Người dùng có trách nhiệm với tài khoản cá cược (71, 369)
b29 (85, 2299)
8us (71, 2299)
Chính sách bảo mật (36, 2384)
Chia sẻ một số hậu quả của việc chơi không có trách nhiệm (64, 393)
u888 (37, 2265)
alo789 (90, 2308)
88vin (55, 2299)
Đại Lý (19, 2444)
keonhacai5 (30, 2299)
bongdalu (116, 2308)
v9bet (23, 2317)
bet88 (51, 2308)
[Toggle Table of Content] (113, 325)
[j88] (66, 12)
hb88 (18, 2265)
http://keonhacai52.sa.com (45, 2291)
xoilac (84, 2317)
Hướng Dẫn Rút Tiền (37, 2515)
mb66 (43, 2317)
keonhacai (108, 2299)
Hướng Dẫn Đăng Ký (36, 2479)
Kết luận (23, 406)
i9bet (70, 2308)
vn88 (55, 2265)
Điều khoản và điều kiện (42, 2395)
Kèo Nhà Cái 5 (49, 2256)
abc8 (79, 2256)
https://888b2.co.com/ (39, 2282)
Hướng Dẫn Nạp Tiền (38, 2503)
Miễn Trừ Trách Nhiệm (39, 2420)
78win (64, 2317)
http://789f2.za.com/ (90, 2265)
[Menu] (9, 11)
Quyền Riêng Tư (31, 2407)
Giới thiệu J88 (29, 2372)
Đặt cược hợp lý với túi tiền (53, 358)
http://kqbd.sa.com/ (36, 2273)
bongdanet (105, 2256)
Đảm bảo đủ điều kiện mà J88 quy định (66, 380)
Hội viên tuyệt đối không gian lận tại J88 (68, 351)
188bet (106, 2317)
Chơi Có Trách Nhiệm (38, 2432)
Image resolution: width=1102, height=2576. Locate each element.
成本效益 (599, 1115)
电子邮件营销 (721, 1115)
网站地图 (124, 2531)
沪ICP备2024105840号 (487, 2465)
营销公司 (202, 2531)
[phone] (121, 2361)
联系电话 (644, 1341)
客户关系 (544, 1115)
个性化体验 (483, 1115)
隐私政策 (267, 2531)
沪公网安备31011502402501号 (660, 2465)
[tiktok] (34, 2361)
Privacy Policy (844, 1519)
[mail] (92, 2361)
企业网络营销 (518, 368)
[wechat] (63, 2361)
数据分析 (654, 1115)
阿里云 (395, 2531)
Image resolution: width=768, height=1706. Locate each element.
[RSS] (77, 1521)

--------

> _Problem_: Return all lines of the data in which the string "Locate" appears.

> _Response to the exercise_:
Image resolution: width=1102, height=2576. Locate each element.
Image resolution: width=768, height=1706. Locate each element.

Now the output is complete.